John H. Schild - US grants

Neurons within the dorsomedial region of the nucleus of the tractus solitarius (mNTS) are essential to the baroreflex, which provides rapid dynamic regulation of the cardiovascular system within a single heartbeat. The objectives of this research are to investigate the intrinsic firing properties and signal processing characteristics of the individual neurons and synaptic interconnections which constitute this medullary cardiovascular control circuitry. Adult rat brainstem will be sectioned at an angle which preserves the mNTS, providing a maximum length of the solitary tract, and will be partially submerged in a perfusion chamber for superfusion of the slice.
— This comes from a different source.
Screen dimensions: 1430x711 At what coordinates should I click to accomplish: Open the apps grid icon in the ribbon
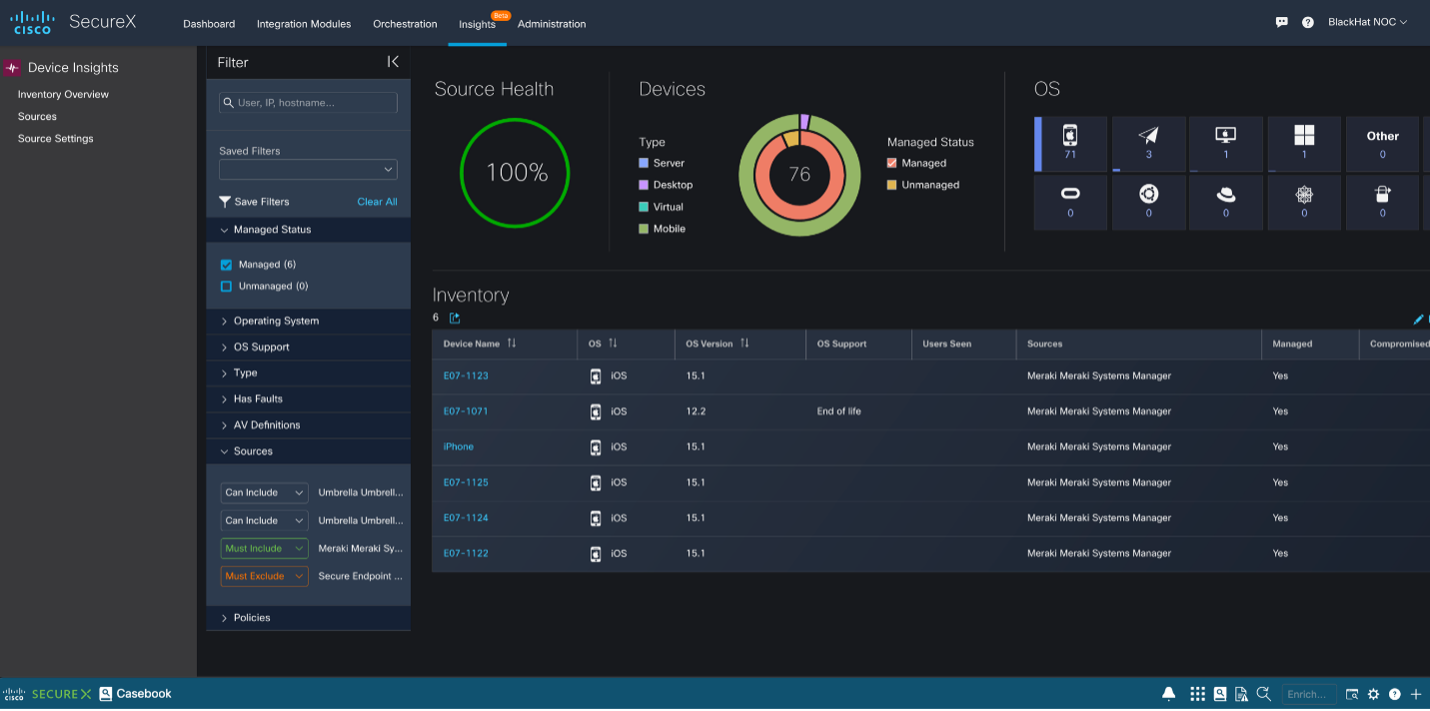point(1197,694)
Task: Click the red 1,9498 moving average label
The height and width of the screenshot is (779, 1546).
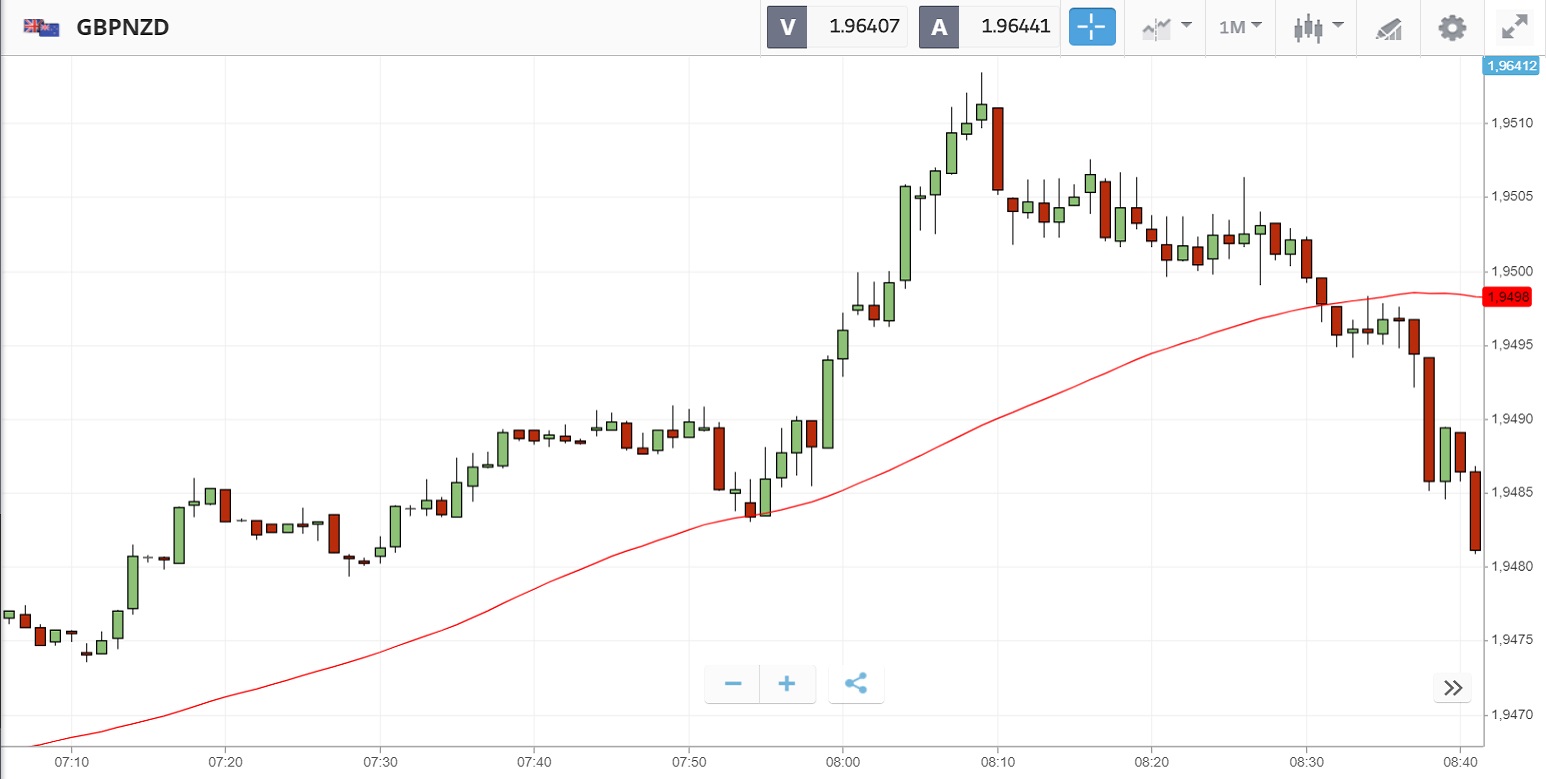Action: (x=1507, y=297)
The research investigations will determine: 1) the effects of known Ca2+-activated K+ current (l KCa) blockers on the repetitive firing characteristics of mNTS neurons, 2) the manner in which the ongoing and evoked patterns of activity in mNTS neurons are influenced by the dynamic interaction between intracellular Ca2+ and lKCa, and 3) the effects of the relative strength of lKCa, (as altered using partial pharmacological block) upon the entrainment and phase-response properties of these spontaneously oscillating mNTS neurons. It is anticipated that these results will enhance our understanding of both the functional properties of mNTS neurons and the biophysical mechanisms contributing in the processing of baroreceptor inputs to this medullary cardiovascular circuitry. Furthermore, these results could potentially reveal new insights into the neurogenesis of such clinical issues as hypertension and cardiac dysrhythmias.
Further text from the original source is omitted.